Methods: Participants completed questionnaires (Numerical Pain Rating Scale, Pain Disability Index (PDI), Prosthetic Profile of the Amputee-Locomotor Capabilities Index), and had their residual limbs examined by US. Whenever a neuroma was diagnosed during US, images of the neuroma(s) were recorded and US biomarkers were computed.

Results: Of the 27 neuromas diagnosed, pain intensity was associated with no use of walking aid, less daily prosthesis wearing time, a higher PDI score, and a neuroma at the common fibular nerve. The cross-sectional area, the thickness ratio, or the thickness of the overlying tissues was not associated with pain intensity.

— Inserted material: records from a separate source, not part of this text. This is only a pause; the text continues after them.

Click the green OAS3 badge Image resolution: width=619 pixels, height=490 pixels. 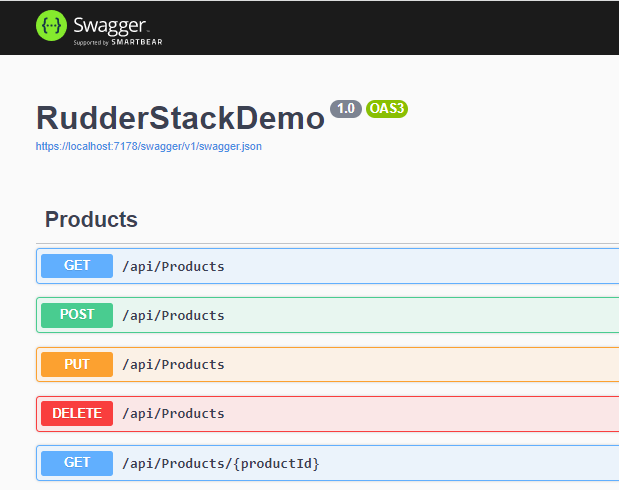pos(386,109)
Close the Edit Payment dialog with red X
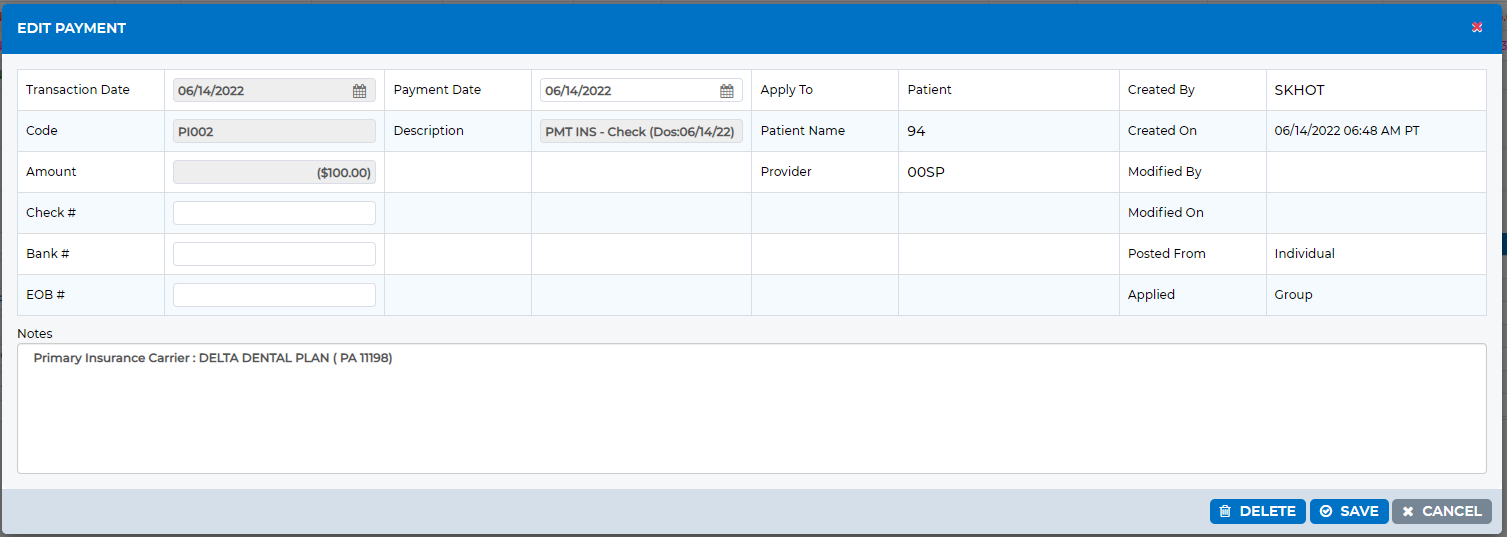The image size is (1507, 537). pyautogui.click(x=1477, y=28)
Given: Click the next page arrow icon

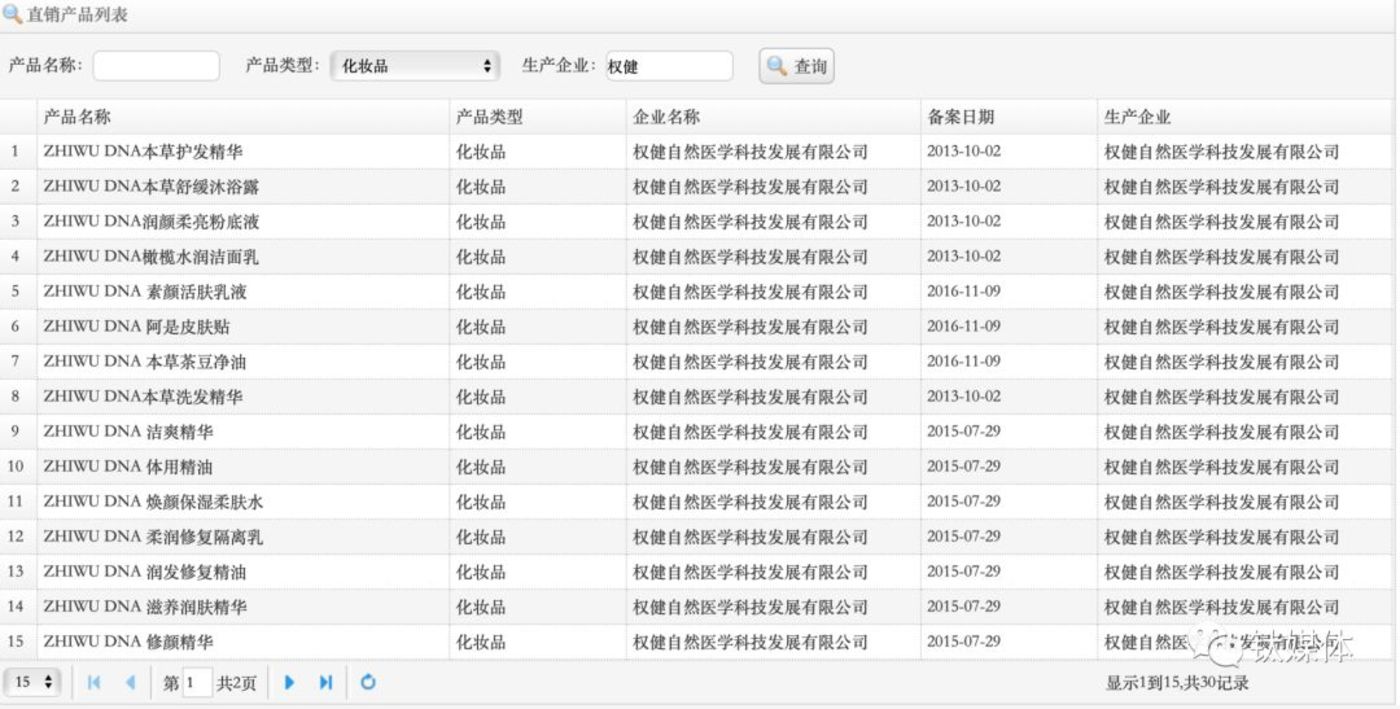Looking at the screenshot, I should point(289,683).
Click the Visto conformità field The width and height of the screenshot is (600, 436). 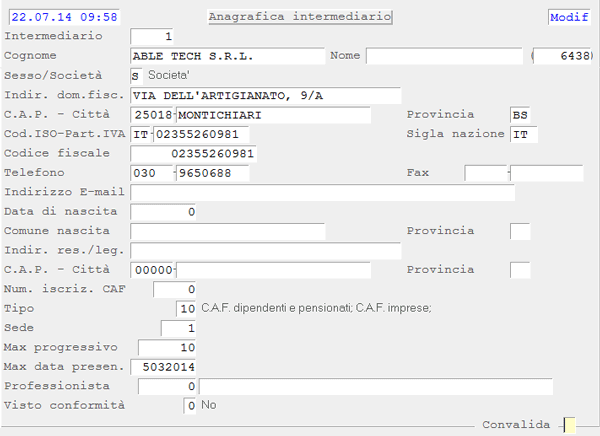coord(190,406)
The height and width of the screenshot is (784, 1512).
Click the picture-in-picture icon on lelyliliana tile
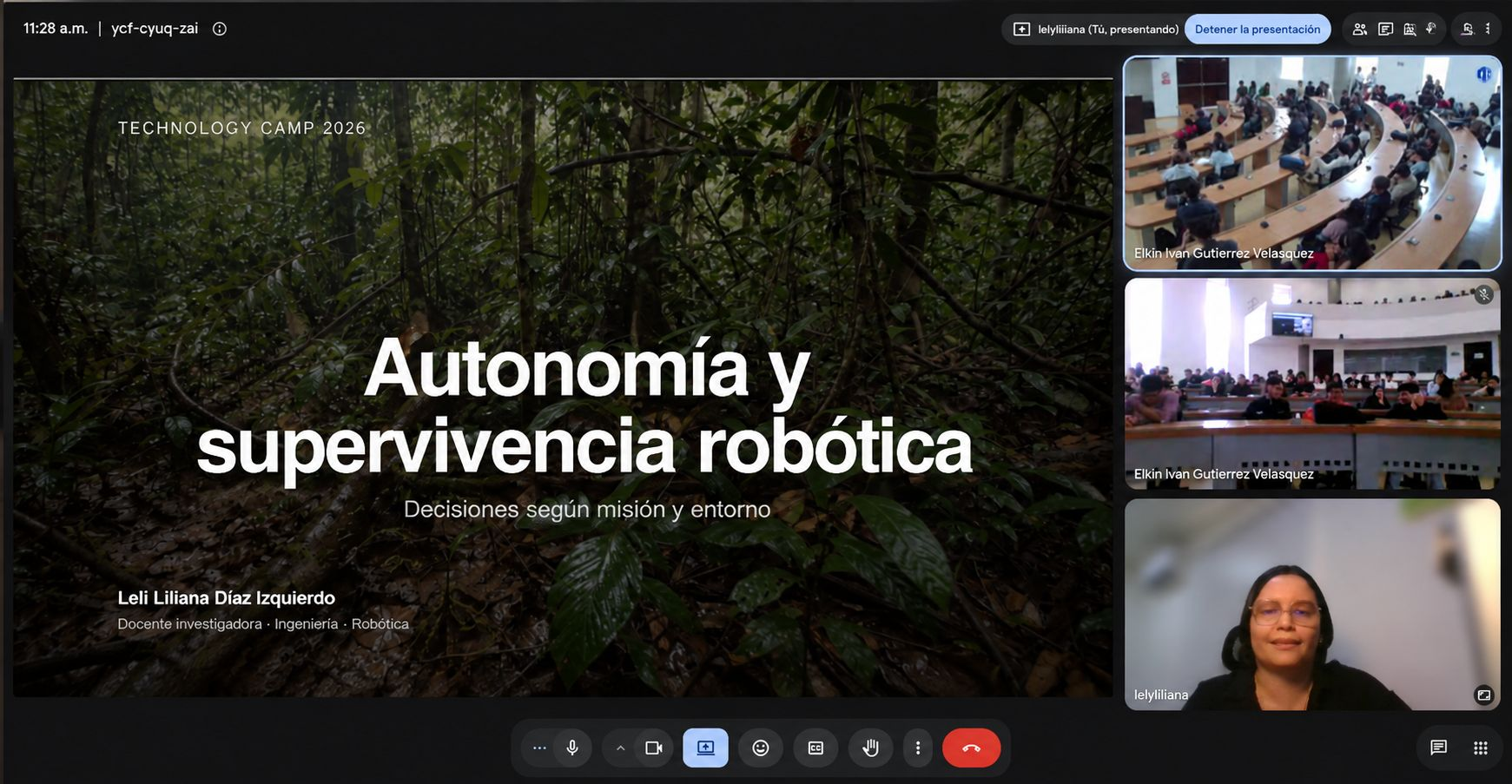click(1484, 695)
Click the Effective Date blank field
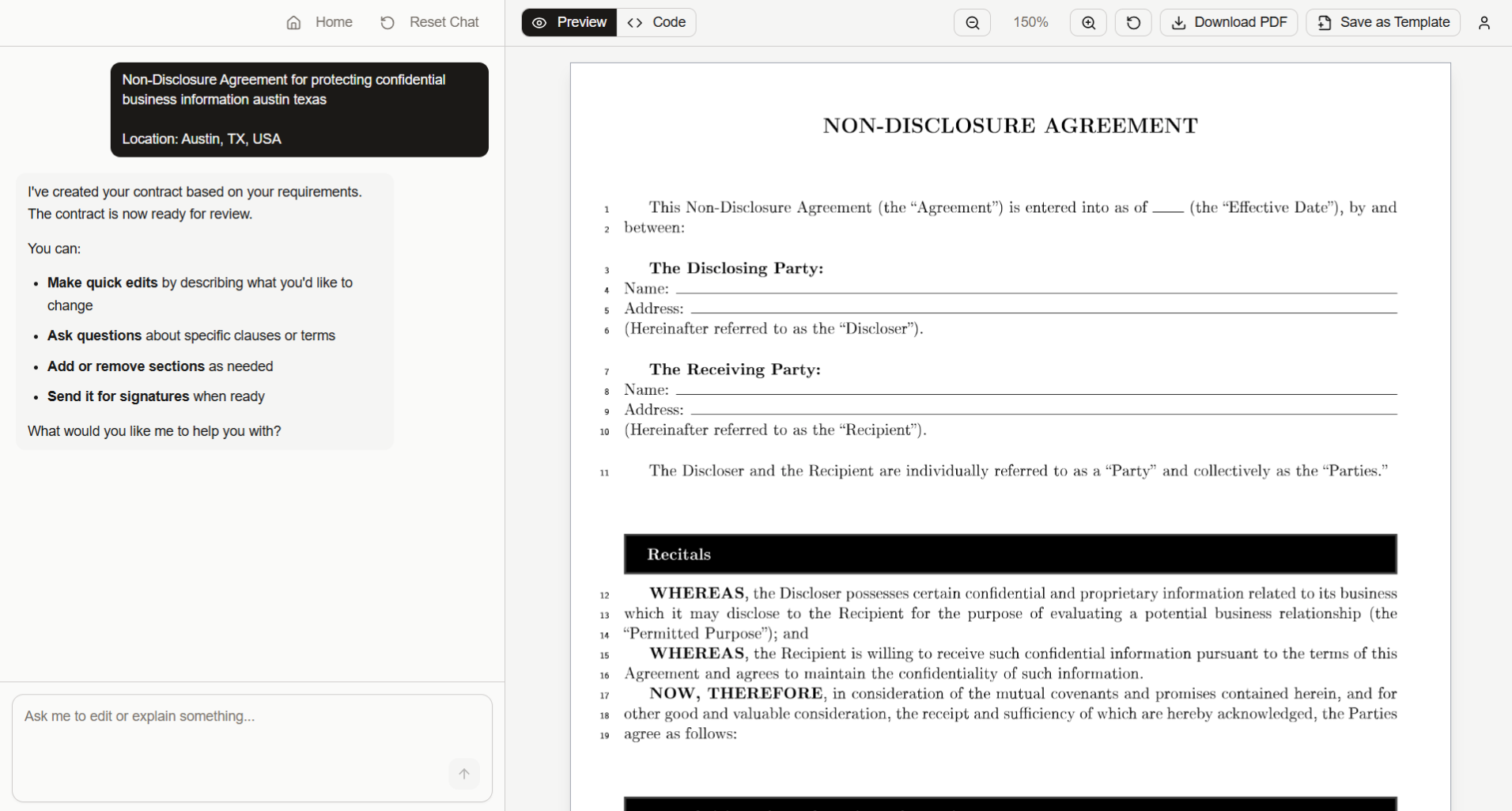This screenshot has width=1512, height=811. click(1168, 209)
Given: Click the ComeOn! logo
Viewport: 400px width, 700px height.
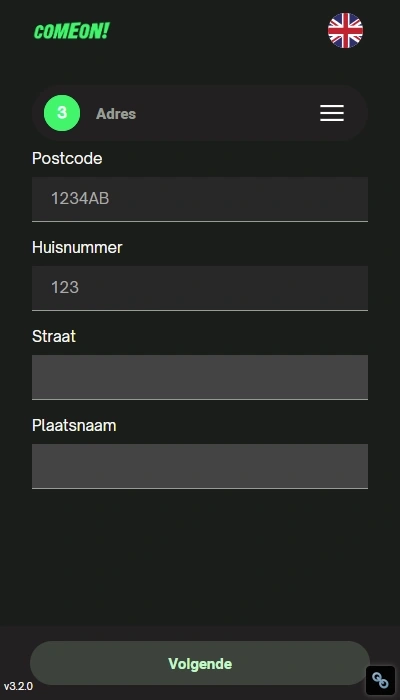Looking at the screenshot, I should click(x=71, y=31).
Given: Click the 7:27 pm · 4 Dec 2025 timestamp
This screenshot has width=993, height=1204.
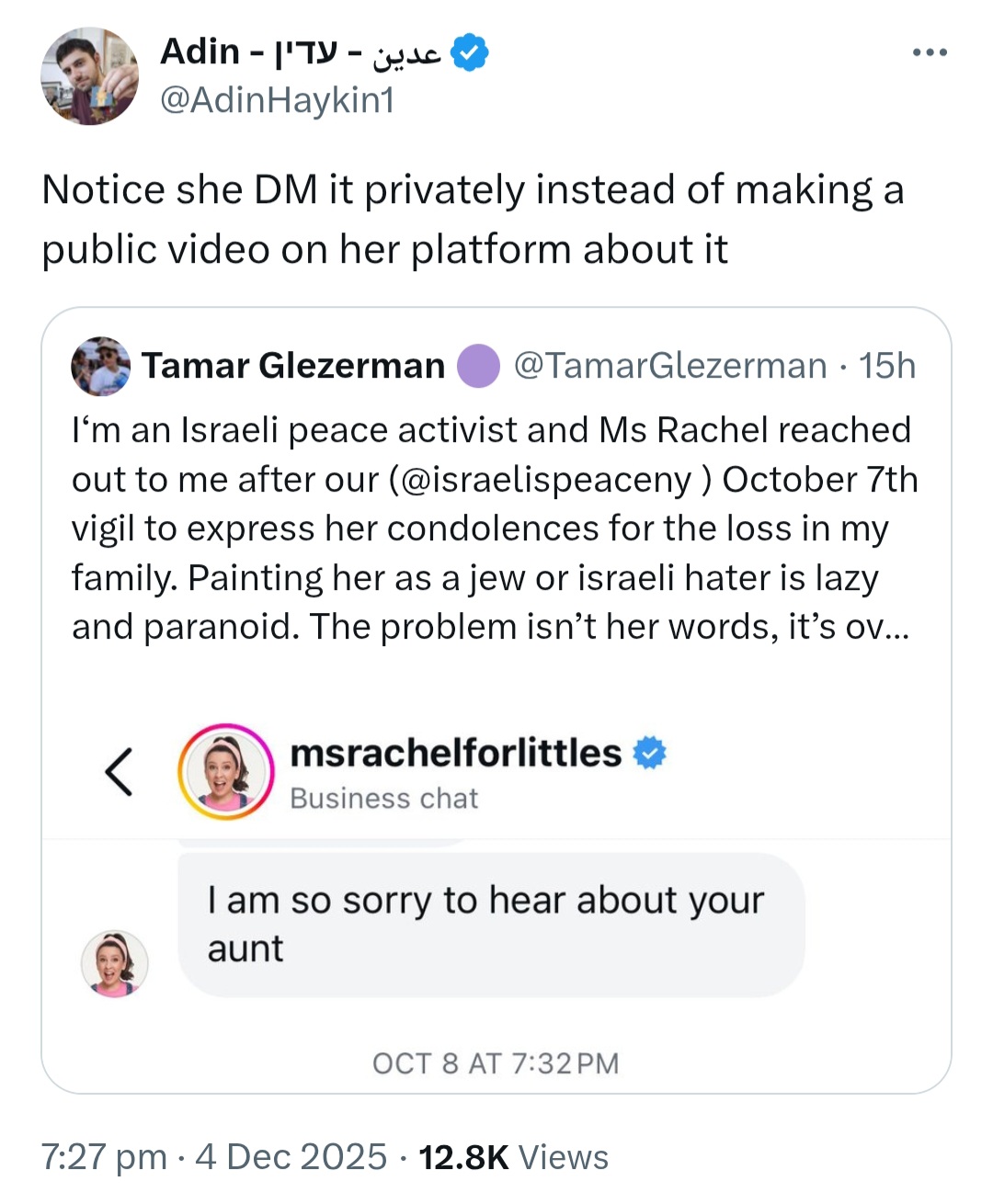Looking at the screenshot, I should (214, 1157).
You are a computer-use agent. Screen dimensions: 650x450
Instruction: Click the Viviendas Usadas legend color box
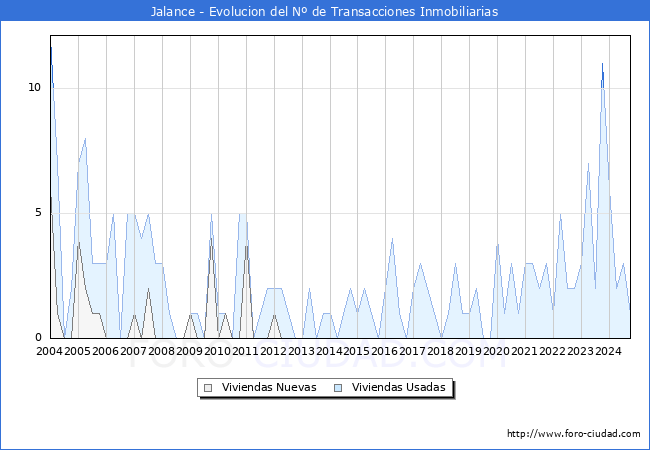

Conclusion: Though the results enrich currently available evidence on clinical variables potentially associated with the intensity of neuropathic pain in individuals living with a transtibial amputation, and on the limited value of US biomarkers studied to determine the association between neuroma(s) and pain intensity, future studies providing higher quality evidence remain needed.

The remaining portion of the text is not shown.